To do. Below is a listing; repeat exactly the lines from the one containing "Open the Brands menu item" to the one containing "The width and height of the screenshot is (778, 532).", both included.
#####
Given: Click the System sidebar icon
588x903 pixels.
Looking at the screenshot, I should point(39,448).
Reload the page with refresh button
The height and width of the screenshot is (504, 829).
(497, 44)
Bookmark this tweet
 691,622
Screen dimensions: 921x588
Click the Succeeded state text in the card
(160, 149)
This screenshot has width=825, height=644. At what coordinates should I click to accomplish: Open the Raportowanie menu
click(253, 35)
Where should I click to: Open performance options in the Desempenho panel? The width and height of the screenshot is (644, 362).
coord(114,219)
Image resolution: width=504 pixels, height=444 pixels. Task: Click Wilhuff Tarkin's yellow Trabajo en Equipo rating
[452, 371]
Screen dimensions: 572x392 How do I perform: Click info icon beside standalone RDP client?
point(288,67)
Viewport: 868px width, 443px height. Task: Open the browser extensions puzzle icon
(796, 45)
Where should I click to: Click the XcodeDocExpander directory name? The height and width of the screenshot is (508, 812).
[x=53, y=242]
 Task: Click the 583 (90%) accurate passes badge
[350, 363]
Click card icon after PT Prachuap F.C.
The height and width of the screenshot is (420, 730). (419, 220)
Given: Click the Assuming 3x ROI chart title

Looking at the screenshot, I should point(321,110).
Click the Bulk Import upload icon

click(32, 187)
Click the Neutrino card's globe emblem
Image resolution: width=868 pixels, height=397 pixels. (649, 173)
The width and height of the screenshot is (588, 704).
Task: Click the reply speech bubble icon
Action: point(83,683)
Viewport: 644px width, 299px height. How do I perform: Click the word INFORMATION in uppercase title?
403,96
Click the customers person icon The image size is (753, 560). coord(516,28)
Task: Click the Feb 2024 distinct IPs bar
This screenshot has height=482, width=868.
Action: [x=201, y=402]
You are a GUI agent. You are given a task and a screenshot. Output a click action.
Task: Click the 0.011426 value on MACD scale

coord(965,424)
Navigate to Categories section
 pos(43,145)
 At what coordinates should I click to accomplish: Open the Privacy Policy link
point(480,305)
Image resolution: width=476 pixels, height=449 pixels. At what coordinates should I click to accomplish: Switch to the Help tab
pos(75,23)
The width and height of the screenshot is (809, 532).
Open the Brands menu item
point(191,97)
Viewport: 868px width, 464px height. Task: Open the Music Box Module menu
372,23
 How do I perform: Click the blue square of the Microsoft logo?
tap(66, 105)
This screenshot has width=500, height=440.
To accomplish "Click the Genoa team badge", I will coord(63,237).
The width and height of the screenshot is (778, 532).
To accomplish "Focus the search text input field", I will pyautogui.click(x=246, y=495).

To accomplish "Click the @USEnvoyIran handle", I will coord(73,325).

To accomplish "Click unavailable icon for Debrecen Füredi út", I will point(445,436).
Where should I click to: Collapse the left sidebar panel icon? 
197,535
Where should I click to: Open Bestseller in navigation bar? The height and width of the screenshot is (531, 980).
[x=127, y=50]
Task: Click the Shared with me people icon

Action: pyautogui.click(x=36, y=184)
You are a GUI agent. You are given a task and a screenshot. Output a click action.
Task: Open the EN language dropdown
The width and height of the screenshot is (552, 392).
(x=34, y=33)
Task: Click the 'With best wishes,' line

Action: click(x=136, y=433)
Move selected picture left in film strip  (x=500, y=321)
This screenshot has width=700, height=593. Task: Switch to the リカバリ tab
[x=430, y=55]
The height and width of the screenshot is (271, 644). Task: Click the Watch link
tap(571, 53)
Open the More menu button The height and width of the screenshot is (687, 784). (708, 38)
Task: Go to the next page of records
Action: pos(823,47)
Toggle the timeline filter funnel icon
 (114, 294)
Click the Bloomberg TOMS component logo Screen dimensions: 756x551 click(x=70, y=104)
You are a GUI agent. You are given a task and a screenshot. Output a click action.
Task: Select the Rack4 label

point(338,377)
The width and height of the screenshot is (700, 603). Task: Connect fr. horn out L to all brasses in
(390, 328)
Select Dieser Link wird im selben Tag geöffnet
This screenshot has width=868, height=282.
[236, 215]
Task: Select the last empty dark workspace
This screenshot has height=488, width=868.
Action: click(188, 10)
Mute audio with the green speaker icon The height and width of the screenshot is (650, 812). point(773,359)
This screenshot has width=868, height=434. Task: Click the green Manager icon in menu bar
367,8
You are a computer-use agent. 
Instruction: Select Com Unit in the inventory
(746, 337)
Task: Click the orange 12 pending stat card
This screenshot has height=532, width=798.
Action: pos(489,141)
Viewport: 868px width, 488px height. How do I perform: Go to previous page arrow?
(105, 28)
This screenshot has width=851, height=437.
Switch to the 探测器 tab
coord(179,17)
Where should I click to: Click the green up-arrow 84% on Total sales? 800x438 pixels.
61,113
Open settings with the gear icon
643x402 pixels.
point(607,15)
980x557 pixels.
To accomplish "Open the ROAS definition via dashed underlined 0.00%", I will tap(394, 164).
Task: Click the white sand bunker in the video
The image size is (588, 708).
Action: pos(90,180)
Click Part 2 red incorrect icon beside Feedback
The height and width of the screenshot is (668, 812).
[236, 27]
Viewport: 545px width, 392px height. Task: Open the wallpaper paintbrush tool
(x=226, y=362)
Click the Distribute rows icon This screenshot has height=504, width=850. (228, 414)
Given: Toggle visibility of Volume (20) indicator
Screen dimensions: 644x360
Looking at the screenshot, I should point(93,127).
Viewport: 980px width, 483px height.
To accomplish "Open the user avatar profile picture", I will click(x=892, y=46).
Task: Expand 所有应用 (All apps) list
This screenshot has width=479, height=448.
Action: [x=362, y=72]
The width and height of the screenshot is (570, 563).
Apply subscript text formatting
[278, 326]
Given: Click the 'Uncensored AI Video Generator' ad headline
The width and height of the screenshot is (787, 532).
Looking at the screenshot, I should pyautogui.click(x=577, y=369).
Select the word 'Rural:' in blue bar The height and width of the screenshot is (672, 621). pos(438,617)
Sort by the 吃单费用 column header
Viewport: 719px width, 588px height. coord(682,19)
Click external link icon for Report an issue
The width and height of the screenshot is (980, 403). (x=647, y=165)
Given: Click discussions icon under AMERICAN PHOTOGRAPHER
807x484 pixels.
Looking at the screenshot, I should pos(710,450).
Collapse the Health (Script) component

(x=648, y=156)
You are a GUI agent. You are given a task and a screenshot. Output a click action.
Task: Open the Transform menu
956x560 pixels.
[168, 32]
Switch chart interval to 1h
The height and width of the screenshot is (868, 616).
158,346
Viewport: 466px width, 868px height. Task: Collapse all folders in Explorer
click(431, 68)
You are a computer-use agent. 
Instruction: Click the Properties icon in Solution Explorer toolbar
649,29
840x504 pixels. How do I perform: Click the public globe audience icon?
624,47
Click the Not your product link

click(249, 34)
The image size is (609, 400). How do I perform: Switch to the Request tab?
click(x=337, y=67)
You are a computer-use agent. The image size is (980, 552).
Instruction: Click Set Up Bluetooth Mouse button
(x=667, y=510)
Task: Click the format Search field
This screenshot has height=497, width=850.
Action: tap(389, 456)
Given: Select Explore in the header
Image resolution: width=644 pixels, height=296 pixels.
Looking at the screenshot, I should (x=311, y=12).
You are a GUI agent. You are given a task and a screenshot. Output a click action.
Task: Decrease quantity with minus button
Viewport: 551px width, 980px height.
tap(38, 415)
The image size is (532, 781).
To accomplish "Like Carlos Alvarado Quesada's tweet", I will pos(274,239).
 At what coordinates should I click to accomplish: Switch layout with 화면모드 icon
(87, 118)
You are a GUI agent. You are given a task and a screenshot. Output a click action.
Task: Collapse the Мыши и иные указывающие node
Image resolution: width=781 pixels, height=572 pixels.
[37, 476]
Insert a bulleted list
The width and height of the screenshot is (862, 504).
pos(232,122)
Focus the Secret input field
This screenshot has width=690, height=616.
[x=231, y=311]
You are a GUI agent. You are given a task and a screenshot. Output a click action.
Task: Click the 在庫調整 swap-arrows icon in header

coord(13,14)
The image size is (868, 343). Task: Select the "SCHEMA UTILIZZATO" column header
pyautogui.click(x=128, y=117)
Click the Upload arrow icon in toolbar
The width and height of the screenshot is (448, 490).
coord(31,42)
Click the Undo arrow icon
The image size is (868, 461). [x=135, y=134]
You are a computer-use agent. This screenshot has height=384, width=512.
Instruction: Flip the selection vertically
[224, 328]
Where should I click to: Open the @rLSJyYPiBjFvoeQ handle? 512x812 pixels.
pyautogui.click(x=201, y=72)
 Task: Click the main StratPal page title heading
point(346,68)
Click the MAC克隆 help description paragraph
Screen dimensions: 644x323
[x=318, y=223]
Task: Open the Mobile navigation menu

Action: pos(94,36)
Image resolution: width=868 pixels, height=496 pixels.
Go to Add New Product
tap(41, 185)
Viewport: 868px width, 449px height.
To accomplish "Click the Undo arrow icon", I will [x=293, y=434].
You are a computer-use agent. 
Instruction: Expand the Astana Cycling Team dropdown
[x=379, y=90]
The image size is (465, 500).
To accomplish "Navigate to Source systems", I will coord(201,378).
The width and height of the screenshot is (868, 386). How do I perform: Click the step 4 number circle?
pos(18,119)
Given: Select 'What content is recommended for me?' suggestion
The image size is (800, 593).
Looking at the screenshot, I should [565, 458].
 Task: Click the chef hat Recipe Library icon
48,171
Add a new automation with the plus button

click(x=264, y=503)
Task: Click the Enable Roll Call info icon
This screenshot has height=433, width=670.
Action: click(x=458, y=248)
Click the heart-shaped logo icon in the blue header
#####
Answer to the problem.
Open the Brands menu item
point(191,97)
Viewport: 868px width, 464px height. Task: Open the Music Box Module menu
372,23
 How do I perform: Click the blue square of the Microsoft logo?
tap(66, 105)
This screenshot has width=500, height=440.
To accomplish "Click the Genoa team badge", I will coord(63,237).
The width and height of the screenshot is (778, 532).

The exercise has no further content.